» **Aim of the task**: Lines below that hold the word "will" must be copied in full.

» **Data**:
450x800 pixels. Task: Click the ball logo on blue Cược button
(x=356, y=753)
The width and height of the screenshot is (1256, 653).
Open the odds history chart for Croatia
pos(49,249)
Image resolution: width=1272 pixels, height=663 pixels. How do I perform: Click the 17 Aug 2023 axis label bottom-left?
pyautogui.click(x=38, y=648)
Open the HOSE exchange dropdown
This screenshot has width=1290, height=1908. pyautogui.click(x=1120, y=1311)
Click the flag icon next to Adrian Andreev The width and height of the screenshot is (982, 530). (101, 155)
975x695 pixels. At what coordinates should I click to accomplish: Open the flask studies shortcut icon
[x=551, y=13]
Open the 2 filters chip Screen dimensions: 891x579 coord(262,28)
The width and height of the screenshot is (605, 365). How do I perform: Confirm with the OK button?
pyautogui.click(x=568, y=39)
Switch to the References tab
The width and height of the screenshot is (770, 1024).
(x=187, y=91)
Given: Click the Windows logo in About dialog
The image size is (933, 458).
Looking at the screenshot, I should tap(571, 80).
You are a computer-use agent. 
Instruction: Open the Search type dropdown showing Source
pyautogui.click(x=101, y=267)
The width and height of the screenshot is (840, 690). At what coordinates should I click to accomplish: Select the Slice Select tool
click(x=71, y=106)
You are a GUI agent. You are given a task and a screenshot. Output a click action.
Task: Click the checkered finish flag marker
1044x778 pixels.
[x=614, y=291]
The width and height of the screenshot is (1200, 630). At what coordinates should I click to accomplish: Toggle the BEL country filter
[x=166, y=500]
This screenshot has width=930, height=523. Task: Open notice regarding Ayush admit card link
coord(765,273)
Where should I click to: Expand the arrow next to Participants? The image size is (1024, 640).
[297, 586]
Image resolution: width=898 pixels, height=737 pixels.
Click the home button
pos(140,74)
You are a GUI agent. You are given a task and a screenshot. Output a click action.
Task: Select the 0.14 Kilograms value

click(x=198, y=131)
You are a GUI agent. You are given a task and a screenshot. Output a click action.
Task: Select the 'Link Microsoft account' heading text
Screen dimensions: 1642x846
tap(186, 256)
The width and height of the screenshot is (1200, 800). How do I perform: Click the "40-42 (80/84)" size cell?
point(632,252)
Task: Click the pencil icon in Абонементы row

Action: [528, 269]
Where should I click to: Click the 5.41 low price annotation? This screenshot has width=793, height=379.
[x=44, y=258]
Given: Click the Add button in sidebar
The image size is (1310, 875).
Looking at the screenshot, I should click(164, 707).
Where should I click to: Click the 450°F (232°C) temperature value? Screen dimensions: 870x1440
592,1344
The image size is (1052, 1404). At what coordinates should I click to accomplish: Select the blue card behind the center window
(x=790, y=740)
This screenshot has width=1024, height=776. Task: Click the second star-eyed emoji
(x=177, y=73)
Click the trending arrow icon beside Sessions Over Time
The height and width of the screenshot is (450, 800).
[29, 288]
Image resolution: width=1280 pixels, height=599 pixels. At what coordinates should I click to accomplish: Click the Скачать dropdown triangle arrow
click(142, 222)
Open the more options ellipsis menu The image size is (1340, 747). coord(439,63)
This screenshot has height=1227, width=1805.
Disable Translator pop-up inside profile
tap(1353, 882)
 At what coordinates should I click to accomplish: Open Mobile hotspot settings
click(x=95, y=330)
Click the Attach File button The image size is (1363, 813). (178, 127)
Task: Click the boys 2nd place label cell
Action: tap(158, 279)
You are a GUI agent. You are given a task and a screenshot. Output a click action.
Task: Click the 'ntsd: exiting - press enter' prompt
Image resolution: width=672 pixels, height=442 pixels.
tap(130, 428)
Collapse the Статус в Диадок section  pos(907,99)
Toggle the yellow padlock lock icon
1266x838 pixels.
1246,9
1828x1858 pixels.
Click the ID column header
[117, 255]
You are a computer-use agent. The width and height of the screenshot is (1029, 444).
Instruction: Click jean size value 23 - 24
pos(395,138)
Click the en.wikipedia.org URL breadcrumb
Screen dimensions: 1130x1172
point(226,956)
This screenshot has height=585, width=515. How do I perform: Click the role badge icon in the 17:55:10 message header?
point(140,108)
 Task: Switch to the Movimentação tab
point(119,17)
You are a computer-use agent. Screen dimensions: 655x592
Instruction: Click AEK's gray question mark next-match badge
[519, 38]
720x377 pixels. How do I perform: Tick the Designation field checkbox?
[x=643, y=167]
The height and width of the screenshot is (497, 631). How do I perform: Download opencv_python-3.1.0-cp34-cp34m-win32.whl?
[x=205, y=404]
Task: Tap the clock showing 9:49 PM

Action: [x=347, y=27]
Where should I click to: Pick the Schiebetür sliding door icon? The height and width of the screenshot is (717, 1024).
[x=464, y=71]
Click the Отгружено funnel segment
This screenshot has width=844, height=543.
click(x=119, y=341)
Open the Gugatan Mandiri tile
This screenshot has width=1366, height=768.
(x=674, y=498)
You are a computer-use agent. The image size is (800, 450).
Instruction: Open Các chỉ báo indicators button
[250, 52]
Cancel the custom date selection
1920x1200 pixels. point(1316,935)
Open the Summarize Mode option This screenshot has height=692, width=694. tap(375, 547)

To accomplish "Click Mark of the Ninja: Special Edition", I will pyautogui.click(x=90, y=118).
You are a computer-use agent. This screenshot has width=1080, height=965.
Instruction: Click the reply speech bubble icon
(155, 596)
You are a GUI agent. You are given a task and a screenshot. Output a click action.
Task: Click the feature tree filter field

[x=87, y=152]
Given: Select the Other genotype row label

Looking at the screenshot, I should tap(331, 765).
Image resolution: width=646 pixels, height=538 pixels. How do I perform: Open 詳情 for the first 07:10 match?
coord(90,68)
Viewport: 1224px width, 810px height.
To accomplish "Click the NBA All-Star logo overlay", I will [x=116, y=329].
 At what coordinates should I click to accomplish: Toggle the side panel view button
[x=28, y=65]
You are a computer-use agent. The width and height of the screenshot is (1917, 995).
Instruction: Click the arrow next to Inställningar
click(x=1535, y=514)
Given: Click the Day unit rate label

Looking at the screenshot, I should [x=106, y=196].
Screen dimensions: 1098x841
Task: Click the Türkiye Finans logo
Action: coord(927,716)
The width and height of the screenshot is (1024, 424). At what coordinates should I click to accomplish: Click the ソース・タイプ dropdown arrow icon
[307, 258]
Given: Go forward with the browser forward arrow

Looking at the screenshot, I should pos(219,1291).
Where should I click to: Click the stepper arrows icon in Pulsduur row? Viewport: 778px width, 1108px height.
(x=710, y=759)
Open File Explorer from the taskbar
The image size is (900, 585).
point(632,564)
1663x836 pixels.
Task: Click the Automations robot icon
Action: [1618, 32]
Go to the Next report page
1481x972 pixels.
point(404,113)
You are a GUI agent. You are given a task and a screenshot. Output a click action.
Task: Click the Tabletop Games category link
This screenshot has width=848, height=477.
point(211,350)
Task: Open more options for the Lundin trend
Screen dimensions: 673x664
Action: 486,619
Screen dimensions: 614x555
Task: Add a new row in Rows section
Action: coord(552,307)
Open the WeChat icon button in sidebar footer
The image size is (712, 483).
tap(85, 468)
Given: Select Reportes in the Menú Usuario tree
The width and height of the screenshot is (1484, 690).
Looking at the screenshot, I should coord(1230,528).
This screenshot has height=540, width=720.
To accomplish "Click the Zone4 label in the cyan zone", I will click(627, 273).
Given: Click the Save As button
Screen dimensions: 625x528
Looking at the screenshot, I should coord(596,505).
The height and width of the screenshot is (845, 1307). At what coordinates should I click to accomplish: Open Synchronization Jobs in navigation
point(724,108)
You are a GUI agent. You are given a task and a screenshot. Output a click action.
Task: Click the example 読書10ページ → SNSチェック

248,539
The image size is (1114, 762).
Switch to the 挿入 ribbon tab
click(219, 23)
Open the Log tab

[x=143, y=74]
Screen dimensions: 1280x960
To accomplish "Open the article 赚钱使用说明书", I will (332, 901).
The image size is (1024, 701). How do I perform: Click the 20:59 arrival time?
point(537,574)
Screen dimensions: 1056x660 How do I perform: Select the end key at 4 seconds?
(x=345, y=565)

» **Output for this task**:
To accomplish "Click Mark of the Ninja: Special Edition", I will pyautogui.click(x=90, y=118).
To accomplish "Click the NBA All-Star logo overlay", I will [x=116, y=329].
To accomplish "Click the Zone4 label in the cyan zone", I will click(627, 273).
To accomplish "Open the article 赚钱使用说明书", I will (332, 901).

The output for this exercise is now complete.